What you should do:
Write the lines from the very first one through the line that contains "Image resolution: width=640", including that line, as a JSON list of strings with one string per line and blank lines left out.
== Data in this exercise ==
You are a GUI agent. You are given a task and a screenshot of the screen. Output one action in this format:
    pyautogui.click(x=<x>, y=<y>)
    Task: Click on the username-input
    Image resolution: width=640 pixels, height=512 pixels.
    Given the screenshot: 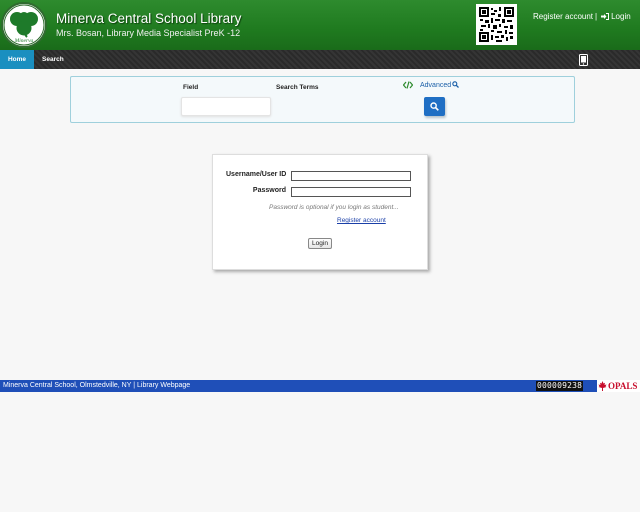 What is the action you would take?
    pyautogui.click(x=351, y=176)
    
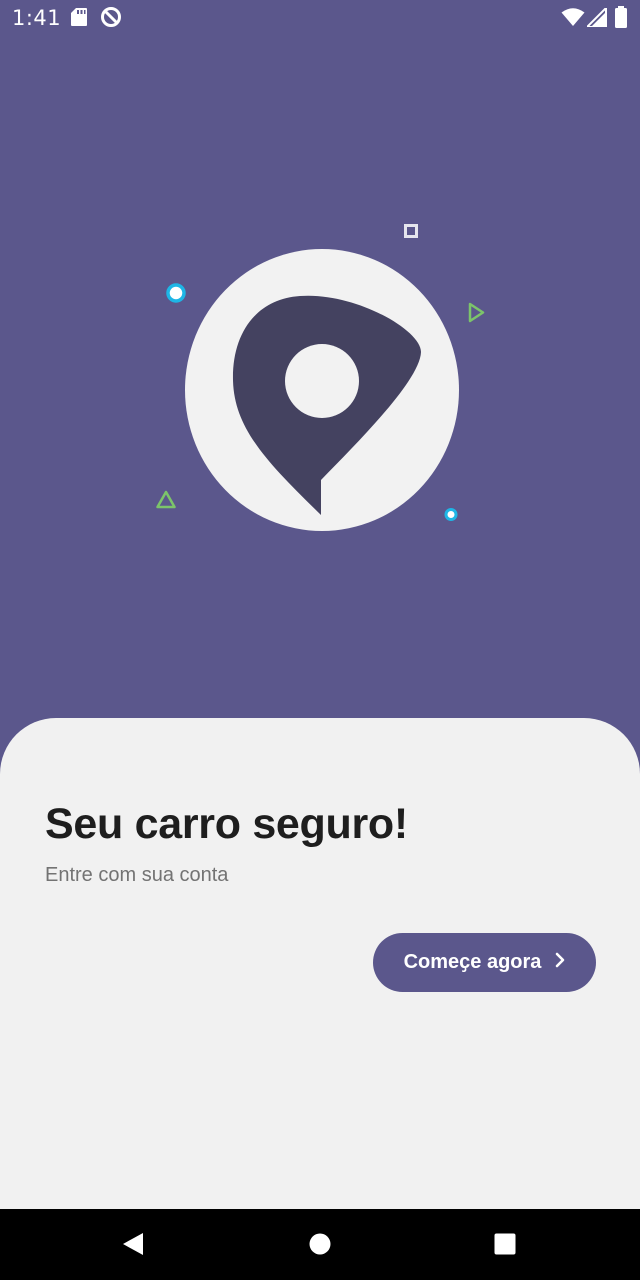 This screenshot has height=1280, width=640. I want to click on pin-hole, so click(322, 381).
===
Task answer:
[
  "You are a GUI agent. You are given a task and a screenshot of the screen. Output one action in this format:",
  "    pyautogui.click(x=<x>, y=<y>)",
  "    Task: Click on the username-input",
  "    Image resolution: width=640 pixels, height=512 pixels."
]